One of the chief uses of the beech from the viewpoint of boys is to furnish an admirable surface upon which to carve their names with their jack-knives. I cannot compute the number of beech trunks in the woods of my boyhood home which display my initials. Only the other day I came across the bark, now bulging, contorted and overgrown, upon which I broke the blade of my new knife, when I was so young that I didn’t know any better than to form two of the letters backward. Moreover, a few feet above my name was that of my grandfather, which he cut into the bark when he was a youngster fully sixty years before.
“The beech,” remarked Uncle Elk, “furnishes fire wood, though my preference is apple wood, followed next by hickory, sugar maple and beech.”
Uncle Elk was too wise to weary his young friends with much scientific description. As he strolled forward, he made his talk more general and asked fewer questions. He reminded them of the excellent appearance of the white elm, which often grows to a height of a hundred feet or more. It is not valuable, however, because its reddish brown, coarse wood soon rots near the ground. A peculiarity of the sycamore, which often attains a stature of a hundred and fifty feet, is that it sheds its bark as well as its leaves.
The black locust is another tree with which I am sure you are all familiar. You have seen rows of them lining the highways and growing about old lawns. The timber is close grained and tough and good for planking vessels. The mealy fruit is sweet, and we used to try to persuade ourselves that we liked it, but I don’t think any of us boys ever wholly succeeded.
When boiled and fermented the juice forms an intoxicating drink resembling beer.
I was always fond of the red and water or swamp maples. The sap from them when boiled down furnishes us the most delicious syrup and sugar in the world. When we seek the sugar, however, it is from the variety known by that name. The manufacture of maple sugar is a leading industry during the spring months in many sections, especially in Vermont, and some parts of New York and other states.
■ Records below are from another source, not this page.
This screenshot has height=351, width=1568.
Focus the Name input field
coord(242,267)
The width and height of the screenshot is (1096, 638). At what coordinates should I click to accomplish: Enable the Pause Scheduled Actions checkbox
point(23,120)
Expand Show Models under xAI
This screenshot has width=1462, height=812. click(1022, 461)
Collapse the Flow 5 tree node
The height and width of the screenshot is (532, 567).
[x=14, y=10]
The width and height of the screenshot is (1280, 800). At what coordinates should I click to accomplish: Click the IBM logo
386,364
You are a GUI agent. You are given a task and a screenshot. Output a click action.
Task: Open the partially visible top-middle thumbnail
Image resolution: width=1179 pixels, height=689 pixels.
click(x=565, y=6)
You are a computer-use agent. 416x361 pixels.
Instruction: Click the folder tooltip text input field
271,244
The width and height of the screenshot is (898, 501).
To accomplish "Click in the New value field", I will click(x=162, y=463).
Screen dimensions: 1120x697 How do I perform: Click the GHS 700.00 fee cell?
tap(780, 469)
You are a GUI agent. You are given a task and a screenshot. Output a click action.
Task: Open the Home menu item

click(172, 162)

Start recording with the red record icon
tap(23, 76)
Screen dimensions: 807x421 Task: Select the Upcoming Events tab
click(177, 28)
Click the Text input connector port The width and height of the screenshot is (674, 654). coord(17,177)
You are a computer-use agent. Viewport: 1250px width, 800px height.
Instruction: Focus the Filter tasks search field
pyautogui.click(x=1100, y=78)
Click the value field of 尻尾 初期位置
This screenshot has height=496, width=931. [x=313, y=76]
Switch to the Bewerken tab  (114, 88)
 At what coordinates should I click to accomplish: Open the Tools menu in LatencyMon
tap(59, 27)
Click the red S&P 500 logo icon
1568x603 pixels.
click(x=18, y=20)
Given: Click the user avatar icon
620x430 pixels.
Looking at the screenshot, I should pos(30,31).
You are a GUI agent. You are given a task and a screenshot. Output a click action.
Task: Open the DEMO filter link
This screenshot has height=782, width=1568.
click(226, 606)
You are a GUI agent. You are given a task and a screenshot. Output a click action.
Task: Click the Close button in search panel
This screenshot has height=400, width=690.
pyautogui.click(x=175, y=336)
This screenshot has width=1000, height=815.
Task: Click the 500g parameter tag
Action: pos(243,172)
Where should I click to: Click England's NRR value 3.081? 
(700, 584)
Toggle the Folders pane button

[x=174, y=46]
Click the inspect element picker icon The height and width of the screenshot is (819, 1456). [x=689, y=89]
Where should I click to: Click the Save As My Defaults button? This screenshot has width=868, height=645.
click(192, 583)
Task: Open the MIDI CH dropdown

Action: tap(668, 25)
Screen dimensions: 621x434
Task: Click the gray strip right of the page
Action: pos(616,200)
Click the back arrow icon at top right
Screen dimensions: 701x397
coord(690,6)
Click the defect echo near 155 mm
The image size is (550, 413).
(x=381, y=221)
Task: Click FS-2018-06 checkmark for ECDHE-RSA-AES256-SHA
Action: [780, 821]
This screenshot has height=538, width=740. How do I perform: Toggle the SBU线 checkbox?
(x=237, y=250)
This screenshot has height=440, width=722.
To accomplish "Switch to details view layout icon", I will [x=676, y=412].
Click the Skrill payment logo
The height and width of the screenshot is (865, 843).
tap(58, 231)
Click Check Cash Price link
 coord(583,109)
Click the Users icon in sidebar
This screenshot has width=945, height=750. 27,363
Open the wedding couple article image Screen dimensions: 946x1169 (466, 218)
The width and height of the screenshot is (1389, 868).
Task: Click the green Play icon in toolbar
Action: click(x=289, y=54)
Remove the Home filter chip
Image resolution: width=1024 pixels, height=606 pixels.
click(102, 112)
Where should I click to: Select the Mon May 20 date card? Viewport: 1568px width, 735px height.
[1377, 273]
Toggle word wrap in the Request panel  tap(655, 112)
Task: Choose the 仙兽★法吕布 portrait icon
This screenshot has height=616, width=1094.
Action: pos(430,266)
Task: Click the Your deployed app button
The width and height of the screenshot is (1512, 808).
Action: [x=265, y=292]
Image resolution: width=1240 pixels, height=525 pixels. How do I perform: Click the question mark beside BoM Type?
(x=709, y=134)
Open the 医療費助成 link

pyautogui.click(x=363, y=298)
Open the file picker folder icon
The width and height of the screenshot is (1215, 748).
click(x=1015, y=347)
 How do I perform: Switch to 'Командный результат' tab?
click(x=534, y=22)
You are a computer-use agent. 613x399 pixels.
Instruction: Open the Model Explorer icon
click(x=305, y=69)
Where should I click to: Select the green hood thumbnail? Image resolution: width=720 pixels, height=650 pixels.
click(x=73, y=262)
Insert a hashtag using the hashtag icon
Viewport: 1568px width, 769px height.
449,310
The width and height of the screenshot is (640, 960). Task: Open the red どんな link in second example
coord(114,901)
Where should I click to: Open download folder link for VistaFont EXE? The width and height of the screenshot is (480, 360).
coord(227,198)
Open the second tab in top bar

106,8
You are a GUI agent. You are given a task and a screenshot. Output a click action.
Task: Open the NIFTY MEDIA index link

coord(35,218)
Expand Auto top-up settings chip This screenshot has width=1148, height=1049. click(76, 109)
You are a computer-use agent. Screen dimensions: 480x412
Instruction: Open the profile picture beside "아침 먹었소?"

Have you ever taken a hand in the making of maple sugar? If so, you will never forget its delights. In March, when the first signs of thaw appear, you bore only a little way with an auger into the juicy wood, when the sap comes bubbling down the small wooden spout driven into the opening, and is caught in the trough or kettle waiting below. As these fill up the sweet fluid is carried to a huge iron kettle suspended over a roaring fire, and poured into the vessel. It boils steadily away, but the supply is kept up, the steam diffusing a most fragrant odor through the surrounding atmosphere. The sap slowly grows thicker as the watery part is given off in vapor, until it granulates and syrup and sugar result.
After the thick syrup is poured out of the big kettle there is always a considerable quantity left clinging to the interior. Balancing themselves over the edge of the iron reservoir, the heads of the boys used to disappear with only their feet showing while they scraped off the saccharine coating within and ate and ate until nature protested and we had perforce to cease, but were soon ready to resume our feast at the banquet of the gods.